The petitioners, which include a grandson of the revolutionaries who installed parliamentary democracy in Thailand 85 years ago, said the authorities have a duty to retrieve the relic, which went missing earlier this month. No one claimed responsibility for the disappearance and state officials have uncharacteristically been silent on the issue.
Prit Seriroengrit, whose grandfather Charun Rattanakun Seriroengrit was part of the People’s Party that seized power from the royal government in 1932, told reporters he filed the complaint on behalf of other heirs of the coup plotters.
“Let me explain that, as for children and grandchildren of the People’s Party, some are happy and some are angry [about the plaque removal],” Prit said at Dusit Police Station. “People who are not happy, they found it difficult to voice their opinion, so I volunteered to be here on their behalf.”
Other three people who filed the complaint are student activists. One of them, Chulalongkorn freshman Phakchira Kirativiboolwong, told reporters she heard about the removal from the internet so she wanted the authorities to find out what happened.
Mor Rana, deputy inspector at Dusit Police Station, said the plaque is designated as a state property, so anyone can file complaint over its disappearance.

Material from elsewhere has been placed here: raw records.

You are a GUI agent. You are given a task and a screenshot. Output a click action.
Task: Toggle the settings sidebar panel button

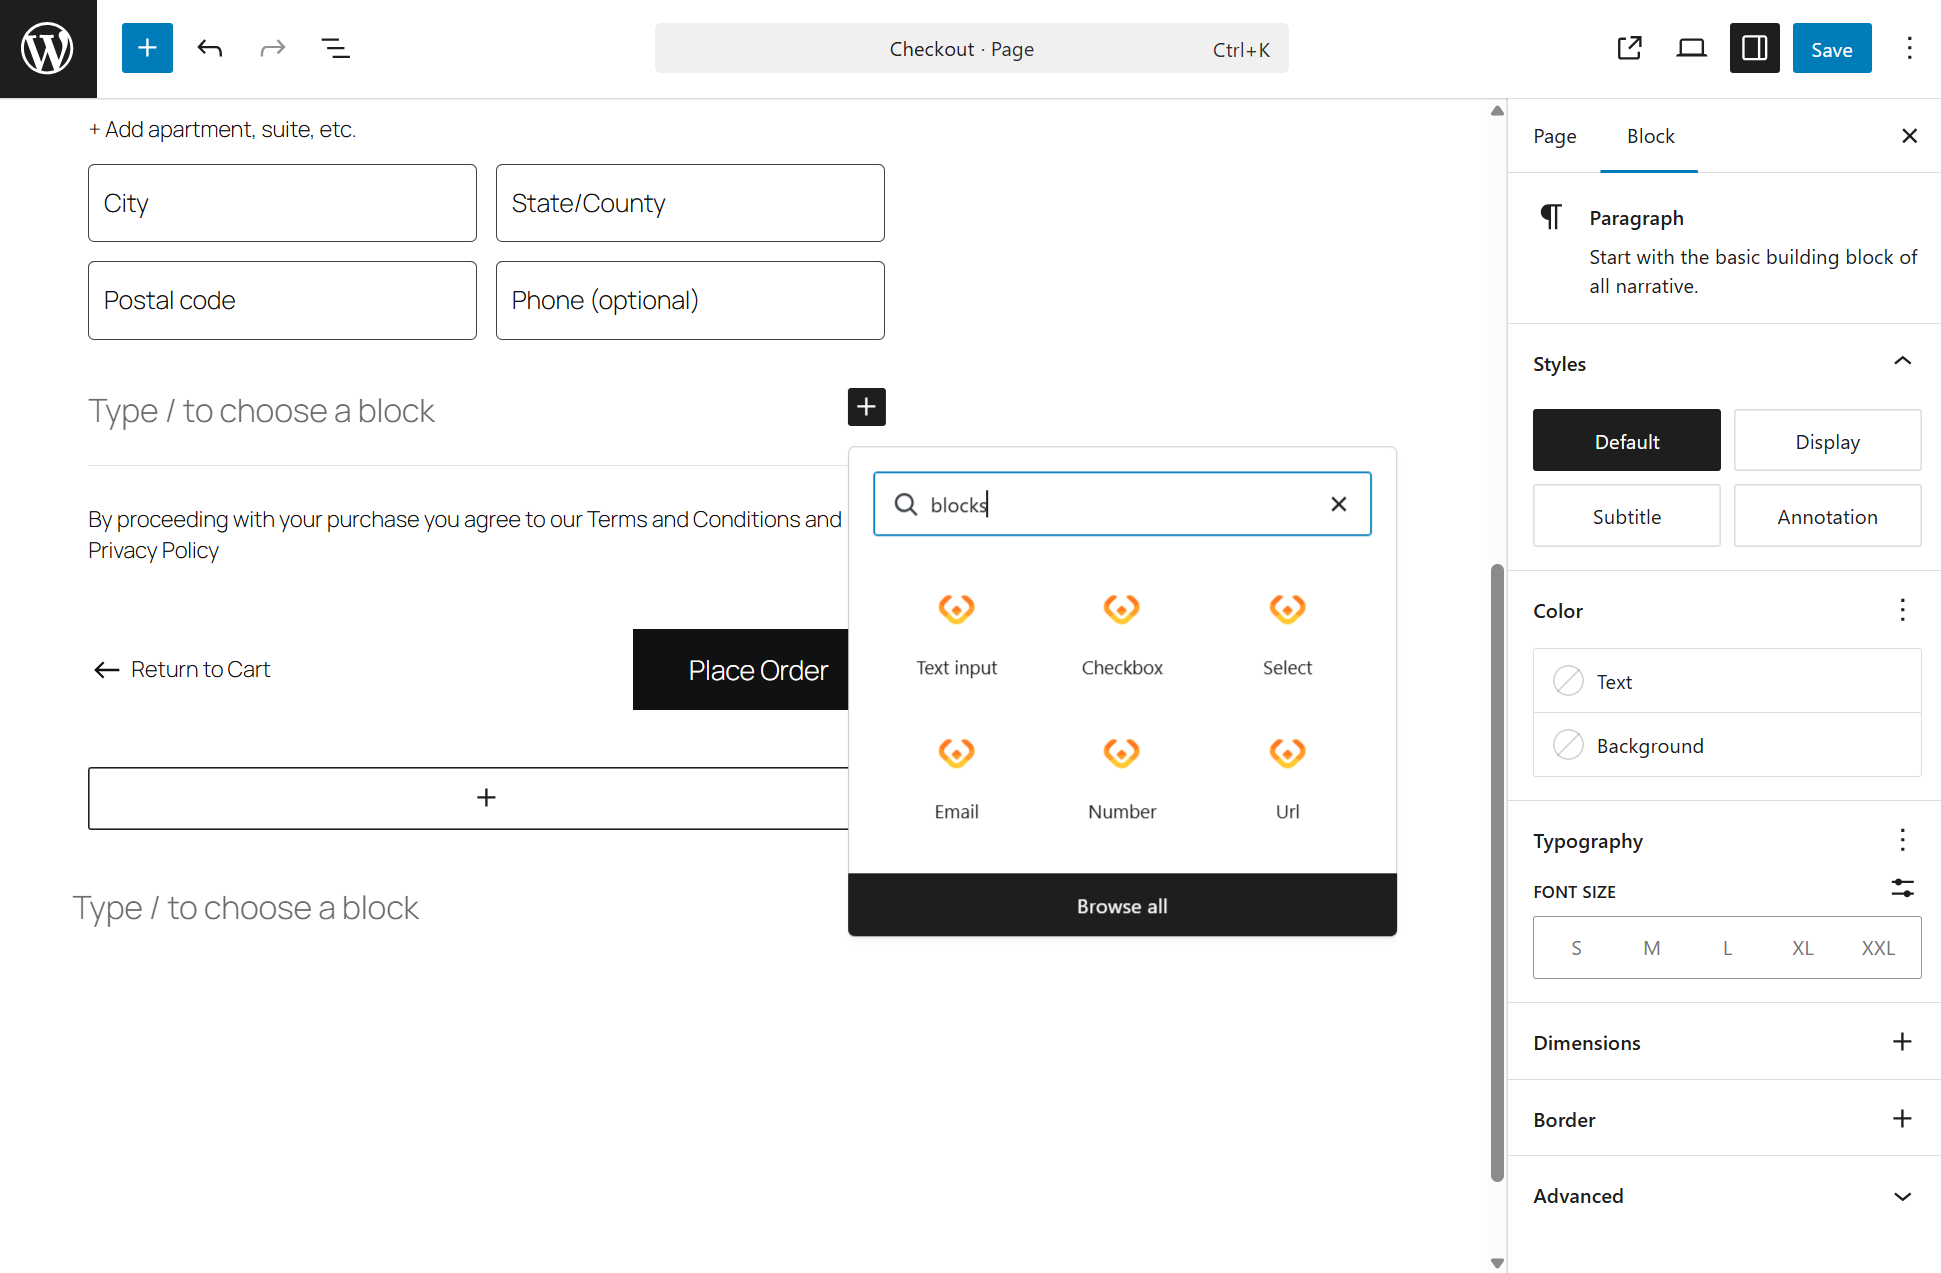(1754, 48)
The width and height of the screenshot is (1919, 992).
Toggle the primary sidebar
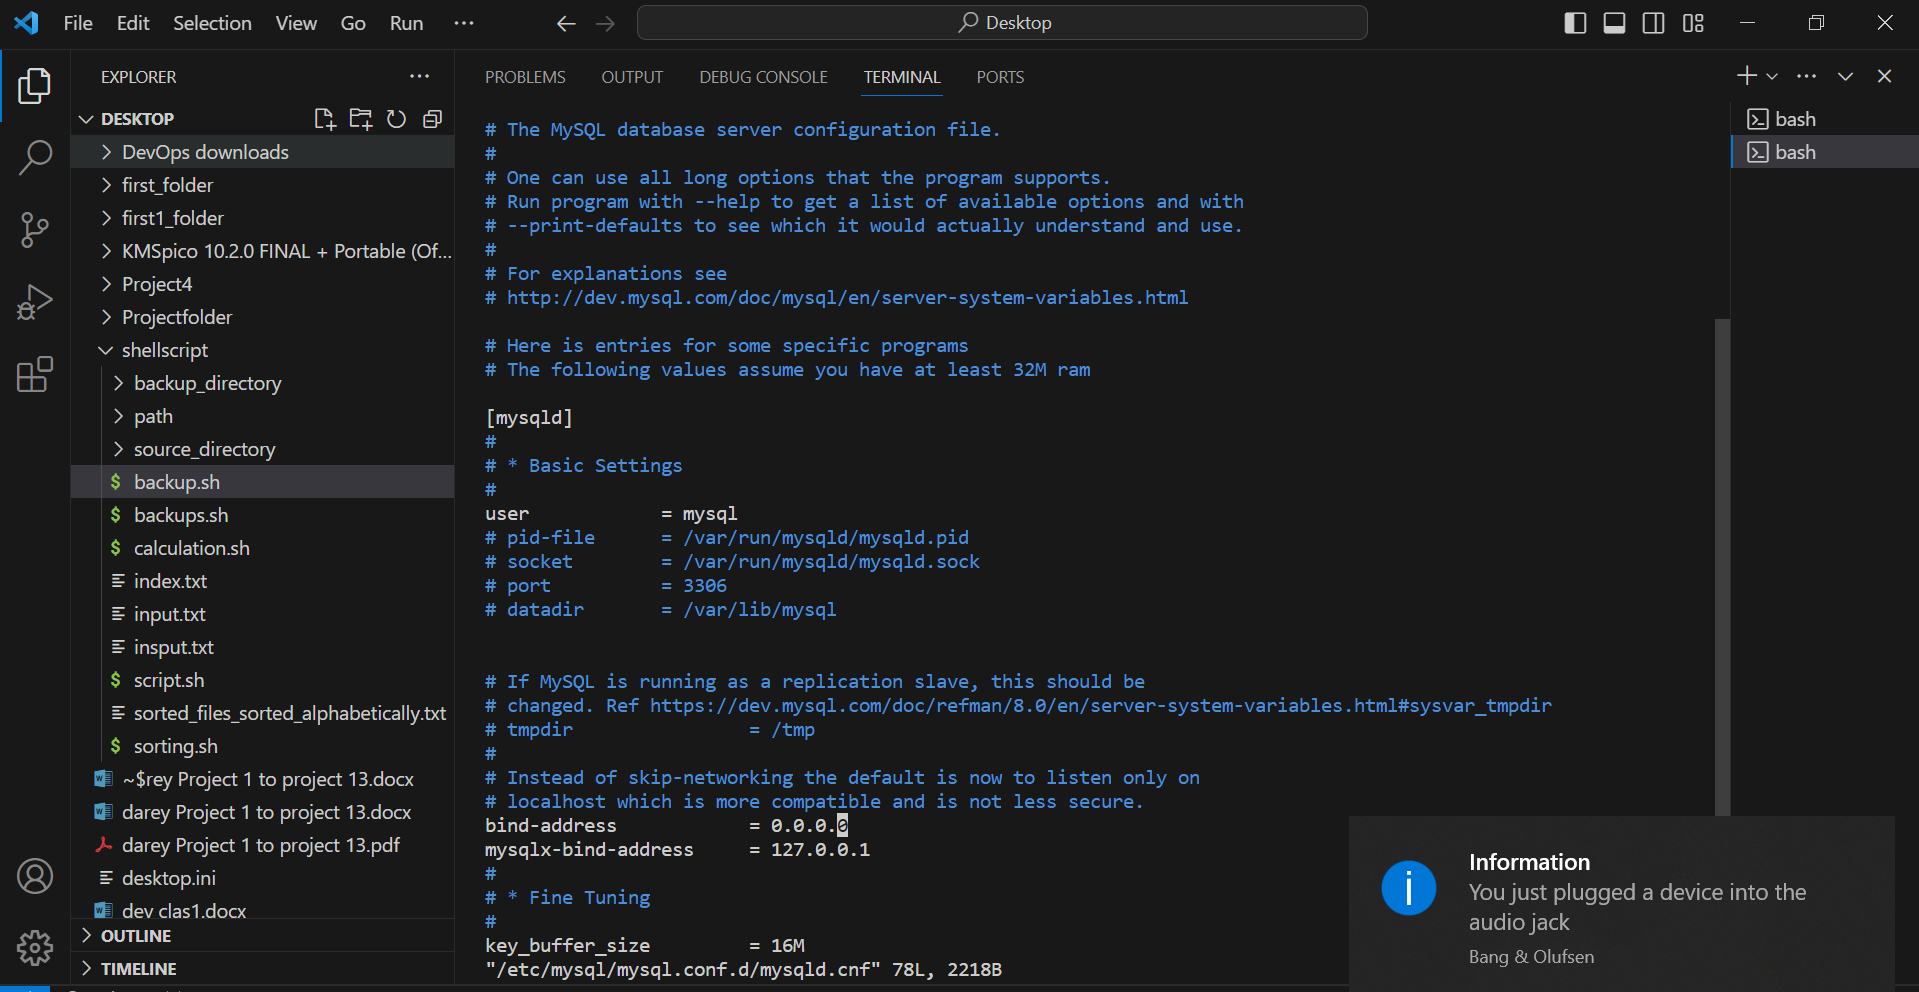(x=1574, y=22)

He added that he will discuss the case with his supervisors how to proceed with the investigation.
Placed in the Royal Plaza in 1936, the small plaque marked the spot where the People’s Party announced the end of the king’s direct rule over the country. News of its disappearance broke Friday afternoon after someone found that the marker was replaced with a new plaque bearing pro-monarchy remarks.
Government spokesmen have declined to comment on the change. In the past the regime was quick to set talking points and assign blame for a wide range of topics, from bomb attacks to flooding.
On Saturday night, an online campaign was launched to call for an investigation and prosecution of those responsible for “stealing” the plaque. More than 2,300 people have signed the petition as of Monday morning.
Correction: An earlier version of this article incorrectly said the plaque was installed in 1940. In fact, it was placed there in 1936.